Potent and broad HIV-1 neutralization in fusion peptide-primed SHIV-infected macaques

Abstract

An antibody-based HIV-1 vaccine will require the induction of potent cross-reactive HIV-1-neutralizing responses. To demonstrate feasibility toward this goal, we combined vaccination targeting the fusion-peptide site of vulnerability with infection by simian-human immunodeficiency virus (SHIV). In four macaques with vaccine-induced neutralizing responses, SHIV infection boosted plasma neutralization to 45%-77% breadth (geometric mean 50% inhibitory dilution [ID₅₀] ∼100) on a 208-strain panel. Molecular dissection of these responses by antibody isolation and cryo-electron microscopy (cryo-EM) structure determination revealed 15 of 16 antibody lineages with cross-clade neutralization to be directed toward the fusion-peptide site of vulnerability. In each macaque, isolated antibodies from memory B cells recapitulated the plasma-neutralizing response, with fusion-peptide-binding antibodies reaching breadths of 40%-60% (50% inhibitory concentration [IC₅₀] < 50 μg/mL) and total lineage-concentrations estimates of 50-200 μg/mL. Longitudinal mapping indicated that these responses arose prior to SHIV infection. Collectively, these results provide in vivo molecular examples for one to a few B cell lineages affording potent, broadly neutralizing plasma responses.

Keywords: HIV-1; NHP; SHIV infection; antibody-lineage tracing; broadly neutralizing antibodies; cryo-EM; fusion peptide; molecular dissection; rhesus macaque; vaccine.

Figure 1.. SHIV-infection boosting yields broadly neutralizing plasma responses in vaccinated macaques in just eight weeks

(A) Immunization scheme.

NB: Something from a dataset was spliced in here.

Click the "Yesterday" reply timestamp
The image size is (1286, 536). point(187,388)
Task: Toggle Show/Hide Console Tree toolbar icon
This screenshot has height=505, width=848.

Two groups of five rhesus macaques were primed with FP8v1 coupled to a carrier protein (rTTHc or KLH) and boosted with Env trimers (BG505 DS-SOSIP FP8v1 and ConC FP8v2), followed by SHIV.CH1012 (Group 1) or SHIV.Ce1176 (Group 2) inoculation at week 124. Red dots represent FP8v1, and grey balls and cylinders represent rTTHc and KLH carriers, respectively, for FP8v1-rTTHc or FP8v1-KLH immunogens. (B) Fusion peptide-competition neutralization. The percentage reduction indicates plasma neutralizing activity at week 70 against BG505.N611Q, a fusion-peptide sensitive mutant, to be mediated by fusion peptide-competed response in 4 of 10 macaques. ID₅₀ (for plasma) indicates 50% inhibitory dilution; IC₅₀ (μg/ml; for antibody) indicates 50% inhibitory concentration. (C) Longitudinal plasma ELISA endpoint titers and ID₈₀-neutralization breadth. After SHIV inoculation, plasma ELISA endpoint titers against FP8v1 peptide (top) and BG505 trimer (middle) reached similar levels as before SHIV inoculation. Plasma neutralizing ID₈₀ titers (bottom) on the 19-strain panel dramatically increased in just 8 weeks after SHIV inoculation. (D) Dendrograms of ID₈₀ titers at wk132 (Post-SHIV wk8) on 19-strain panel. See also Figures S1, S2 and Tables S1, S2.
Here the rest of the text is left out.